◆ Action item: If a line in the listing below has the string "slider", copy it out.

◆ Dataset:
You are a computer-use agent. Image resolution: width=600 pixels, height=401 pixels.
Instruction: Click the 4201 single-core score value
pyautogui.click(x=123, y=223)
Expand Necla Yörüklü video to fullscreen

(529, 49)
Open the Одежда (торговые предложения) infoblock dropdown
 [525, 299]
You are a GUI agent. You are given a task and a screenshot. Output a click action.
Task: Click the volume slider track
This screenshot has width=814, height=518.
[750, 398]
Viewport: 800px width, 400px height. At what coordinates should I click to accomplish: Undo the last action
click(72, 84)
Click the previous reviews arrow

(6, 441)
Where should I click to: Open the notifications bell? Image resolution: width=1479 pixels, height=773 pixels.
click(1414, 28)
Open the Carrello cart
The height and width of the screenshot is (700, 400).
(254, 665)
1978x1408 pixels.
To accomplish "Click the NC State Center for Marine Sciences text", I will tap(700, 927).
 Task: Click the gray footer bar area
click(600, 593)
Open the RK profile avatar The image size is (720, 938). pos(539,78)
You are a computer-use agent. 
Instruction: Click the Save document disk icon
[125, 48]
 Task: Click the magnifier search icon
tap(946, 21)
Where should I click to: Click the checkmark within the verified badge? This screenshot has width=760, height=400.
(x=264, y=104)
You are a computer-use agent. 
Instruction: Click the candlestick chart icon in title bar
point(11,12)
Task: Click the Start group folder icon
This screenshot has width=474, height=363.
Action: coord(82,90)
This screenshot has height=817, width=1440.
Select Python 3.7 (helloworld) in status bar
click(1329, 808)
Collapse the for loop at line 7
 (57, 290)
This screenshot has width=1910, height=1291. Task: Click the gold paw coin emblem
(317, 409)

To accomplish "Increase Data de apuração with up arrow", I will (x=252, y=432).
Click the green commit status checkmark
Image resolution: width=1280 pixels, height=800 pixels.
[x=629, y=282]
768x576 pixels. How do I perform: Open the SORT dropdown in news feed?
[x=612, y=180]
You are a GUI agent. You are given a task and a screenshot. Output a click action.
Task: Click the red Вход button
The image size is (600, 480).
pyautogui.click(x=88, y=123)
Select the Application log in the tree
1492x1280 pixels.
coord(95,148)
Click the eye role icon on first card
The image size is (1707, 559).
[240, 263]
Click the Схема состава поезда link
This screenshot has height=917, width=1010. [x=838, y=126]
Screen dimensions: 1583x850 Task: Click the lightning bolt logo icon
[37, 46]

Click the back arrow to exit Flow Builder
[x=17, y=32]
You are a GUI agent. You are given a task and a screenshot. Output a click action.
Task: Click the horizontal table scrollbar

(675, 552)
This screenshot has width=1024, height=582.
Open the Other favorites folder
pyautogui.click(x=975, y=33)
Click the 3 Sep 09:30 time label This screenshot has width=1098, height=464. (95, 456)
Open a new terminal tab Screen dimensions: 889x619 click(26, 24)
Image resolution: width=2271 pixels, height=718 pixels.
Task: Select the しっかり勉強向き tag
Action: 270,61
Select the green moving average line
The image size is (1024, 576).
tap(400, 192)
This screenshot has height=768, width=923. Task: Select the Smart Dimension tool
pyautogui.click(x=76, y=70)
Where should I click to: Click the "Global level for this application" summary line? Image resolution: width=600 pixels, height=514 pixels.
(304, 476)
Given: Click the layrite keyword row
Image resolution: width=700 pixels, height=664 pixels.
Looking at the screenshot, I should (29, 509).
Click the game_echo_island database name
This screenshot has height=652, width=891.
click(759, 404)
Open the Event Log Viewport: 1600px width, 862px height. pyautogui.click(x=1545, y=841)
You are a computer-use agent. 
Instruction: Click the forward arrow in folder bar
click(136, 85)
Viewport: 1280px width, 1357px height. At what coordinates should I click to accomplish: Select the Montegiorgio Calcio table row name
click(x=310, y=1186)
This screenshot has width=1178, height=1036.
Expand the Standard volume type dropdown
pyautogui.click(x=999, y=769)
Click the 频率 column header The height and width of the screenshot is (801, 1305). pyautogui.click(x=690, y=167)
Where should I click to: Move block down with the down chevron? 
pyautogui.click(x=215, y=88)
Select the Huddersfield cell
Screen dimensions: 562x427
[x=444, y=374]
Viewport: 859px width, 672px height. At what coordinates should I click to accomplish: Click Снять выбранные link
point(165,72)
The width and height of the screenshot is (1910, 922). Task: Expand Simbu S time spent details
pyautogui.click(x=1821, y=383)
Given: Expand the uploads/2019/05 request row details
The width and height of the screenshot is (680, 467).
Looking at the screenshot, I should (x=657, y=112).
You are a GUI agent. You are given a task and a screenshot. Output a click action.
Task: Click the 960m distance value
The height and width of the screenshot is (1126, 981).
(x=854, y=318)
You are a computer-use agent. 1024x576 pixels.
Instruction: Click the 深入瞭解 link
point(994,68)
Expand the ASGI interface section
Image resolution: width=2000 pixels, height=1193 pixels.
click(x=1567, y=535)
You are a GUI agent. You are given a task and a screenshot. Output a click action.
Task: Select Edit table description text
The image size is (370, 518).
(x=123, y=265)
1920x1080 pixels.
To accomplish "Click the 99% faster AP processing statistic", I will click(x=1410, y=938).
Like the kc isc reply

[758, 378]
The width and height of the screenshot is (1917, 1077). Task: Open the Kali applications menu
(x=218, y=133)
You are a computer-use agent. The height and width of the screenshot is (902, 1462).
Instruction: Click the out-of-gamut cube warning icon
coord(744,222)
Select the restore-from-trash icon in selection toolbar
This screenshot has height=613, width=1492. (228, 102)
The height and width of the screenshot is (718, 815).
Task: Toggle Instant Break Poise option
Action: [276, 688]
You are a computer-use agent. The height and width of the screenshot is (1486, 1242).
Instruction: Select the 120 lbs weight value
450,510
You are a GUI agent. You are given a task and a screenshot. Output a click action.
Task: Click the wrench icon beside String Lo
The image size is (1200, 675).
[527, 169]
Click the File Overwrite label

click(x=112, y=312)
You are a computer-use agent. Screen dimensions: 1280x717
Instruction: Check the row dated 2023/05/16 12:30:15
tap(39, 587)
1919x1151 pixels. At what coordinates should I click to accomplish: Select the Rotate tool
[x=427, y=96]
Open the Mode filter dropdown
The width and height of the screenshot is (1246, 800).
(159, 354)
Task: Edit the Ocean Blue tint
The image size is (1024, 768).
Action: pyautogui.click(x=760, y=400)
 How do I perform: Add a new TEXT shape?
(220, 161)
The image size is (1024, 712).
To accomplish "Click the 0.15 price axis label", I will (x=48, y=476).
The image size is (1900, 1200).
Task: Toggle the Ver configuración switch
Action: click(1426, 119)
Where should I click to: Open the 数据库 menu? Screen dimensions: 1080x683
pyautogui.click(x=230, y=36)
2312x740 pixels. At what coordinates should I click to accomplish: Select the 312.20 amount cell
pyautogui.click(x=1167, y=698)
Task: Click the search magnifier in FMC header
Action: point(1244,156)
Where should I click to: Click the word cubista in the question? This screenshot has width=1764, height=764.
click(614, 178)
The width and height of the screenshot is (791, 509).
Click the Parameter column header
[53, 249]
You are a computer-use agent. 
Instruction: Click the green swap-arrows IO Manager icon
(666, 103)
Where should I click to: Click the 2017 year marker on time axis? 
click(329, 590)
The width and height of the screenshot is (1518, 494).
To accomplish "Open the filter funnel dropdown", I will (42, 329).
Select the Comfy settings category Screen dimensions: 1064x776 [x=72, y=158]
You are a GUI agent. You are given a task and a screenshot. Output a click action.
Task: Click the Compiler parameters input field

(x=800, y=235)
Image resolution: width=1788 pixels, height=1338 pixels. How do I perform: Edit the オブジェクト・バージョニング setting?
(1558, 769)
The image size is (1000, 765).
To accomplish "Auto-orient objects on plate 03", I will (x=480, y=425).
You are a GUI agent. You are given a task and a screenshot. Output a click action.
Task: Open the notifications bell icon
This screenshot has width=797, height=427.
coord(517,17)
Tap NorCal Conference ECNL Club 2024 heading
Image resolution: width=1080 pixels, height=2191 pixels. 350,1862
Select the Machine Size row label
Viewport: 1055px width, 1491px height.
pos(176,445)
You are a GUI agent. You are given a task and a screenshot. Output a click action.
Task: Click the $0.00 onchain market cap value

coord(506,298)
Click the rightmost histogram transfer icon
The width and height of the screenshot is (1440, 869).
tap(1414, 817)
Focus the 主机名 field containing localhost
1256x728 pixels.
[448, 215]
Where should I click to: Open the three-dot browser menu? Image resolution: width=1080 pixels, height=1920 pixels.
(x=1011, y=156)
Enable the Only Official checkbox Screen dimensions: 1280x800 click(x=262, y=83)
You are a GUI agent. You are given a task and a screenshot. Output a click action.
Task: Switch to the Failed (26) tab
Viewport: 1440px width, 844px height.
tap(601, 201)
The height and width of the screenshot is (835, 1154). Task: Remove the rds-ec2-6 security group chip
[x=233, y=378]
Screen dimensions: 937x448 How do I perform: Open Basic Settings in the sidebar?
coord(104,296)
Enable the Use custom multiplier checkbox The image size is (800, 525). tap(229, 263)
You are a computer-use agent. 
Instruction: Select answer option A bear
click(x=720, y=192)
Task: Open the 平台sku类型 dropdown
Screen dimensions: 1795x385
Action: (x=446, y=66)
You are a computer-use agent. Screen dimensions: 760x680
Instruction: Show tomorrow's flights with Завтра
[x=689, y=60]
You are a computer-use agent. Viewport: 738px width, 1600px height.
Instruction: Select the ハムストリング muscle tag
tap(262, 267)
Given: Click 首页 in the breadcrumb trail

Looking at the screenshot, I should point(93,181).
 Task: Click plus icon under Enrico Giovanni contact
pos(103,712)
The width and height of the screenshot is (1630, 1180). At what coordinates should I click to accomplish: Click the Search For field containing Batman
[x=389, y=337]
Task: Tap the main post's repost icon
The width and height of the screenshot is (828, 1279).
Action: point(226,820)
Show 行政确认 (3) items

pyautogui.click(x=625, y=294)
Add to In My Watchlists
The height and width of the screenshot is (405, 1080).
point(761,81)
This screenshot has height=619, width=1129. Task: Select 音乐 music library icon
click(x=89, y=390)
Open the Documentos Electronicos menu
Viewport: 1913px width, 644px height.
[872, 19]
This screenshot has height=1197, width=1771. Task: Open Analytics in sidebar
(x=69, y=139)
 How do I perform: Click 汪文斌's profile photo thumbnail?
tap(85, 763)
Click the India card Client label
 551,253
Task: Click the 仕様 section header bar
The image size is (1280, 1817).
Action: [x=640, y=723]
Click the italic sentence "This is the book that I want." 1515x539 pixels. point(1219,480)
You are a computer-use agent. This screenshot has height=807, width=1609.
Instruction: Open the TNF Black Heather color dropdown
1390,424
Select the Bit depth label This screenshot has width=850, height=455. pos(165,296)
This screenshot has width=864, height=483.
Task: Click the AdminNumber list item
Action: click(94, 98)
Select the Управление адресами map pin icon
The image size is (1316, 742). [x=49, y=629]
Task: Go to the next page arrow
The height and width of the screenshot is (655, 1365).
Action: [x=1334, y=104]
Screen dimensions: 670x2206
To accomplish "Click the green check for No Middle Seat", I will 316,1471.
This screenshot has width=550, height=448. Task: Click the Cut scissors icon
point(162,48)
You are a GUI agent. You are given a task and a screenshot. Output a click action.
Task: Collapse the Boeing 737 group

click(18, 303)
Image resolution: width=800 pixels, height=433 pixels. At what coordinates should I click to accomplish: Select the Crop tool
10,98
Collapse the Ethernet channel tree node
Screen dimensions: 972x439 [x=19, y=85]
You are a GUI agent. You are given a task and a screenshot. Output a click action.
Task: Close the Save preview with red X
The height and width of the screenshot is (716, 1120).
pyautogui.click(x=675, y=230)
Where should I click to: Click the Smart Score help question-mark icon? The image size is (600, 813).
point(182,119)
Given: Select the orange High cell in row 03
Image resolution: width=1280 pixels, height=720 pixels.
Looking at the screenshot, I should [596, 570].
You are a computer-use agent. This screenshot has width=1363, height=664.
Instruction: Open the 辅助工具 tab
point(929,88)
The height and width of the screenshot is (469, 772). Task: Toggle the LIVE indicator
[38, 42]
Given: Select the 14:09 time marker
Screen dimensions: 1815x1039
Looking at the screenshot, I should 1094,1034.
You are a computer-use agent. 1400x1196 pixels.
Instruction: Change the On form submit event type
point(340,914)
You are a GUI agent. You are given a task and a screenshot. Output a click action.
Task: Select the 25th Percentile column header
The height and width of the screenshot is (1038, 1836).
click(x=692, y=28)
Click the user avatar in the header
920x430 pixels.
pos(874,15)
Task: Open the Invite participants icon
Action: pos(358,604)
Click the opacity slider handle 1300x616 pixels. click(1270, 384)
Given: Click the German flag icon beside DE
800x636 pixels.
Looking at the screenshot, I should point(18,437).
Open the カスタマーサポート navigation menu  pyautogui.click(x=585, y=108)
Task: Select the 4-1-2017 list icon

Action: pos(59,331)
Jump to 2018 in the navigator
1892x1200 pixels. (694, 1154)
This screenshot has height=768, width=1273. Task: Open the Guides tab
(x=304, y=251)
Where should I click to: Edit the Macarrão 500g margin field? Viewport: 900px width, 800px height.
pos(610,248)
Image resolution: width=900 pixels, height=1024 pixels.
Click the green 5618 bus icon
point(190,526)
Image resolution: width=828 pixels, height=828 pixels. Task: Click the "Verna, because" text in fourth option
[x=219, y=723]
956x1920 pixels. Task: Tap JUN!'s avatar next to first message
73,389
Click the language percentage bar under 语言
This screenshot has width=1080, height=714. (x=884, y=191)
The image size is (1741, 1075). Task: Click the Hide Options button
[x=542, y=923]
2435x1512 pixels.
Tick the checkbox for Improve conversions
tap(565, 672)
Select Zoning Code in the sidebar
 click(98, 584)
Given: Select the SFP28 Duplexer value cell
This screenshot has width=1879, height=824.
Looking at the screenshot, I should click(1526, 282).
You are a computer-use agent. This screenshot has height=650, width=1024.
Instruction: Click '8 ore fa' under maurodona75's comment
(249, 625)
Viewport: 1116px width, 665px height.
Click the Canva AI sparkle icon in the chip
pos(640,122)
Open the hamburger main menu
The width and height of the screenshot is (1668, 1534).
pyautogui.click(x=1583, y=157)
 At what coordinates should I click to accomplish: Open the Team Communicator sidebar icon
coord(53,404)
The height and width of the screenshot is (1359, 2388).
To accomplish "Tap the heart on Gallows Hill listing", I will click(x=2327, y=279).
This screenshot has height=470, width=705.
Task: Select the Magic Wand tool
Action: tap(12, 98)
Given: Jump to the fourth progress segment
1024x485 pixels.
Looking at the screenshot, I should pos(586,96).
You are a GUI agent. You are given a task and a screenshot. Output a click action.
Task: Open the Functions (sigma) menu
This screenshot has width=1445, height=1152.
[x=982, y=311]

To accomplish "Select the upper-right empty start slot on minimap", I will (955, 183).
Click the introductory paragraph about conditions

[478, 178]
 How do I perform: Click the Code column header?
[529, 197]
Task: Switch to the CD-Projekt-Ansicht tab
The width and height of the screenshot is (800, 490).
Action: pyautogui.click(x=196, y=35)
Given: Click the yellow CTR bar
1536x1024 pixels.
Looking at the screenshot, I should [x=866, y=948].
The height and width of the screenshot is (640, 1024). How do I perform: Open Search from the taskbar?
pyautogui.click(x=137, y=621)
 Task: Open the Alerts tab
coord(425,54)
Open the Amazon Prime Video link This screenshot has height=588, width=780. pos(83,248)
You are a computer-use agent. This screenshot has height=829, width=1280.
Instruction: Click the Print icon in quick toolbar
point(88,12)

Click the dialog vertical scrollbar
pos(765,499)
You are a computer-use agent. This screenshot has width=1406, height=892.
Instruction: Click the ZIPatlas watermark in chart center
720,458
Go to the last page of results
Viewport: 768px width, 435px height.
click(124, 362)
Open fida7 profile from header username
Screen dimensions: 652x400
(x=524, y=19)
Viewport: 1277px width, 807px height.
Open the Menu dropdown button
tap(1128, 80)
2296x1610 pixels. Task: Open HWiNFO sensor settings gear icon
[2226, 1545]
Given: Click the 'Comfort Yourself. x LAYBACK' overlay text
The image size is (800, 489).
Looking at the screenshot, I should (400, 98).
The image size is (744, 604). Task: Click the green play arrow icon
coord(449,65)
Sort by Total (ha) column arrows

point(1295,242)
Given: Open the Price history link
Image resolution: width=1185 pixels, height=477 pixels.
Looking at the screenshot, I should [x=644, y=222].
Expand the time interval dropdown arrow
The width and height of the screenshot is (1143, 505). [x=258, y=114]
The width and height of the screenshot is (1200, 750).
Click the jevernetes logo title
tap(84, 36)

◆ Task response:
Task: Click the volume slider track
Click the opacity slider handle 1300x616 pixels. click(1270, 384)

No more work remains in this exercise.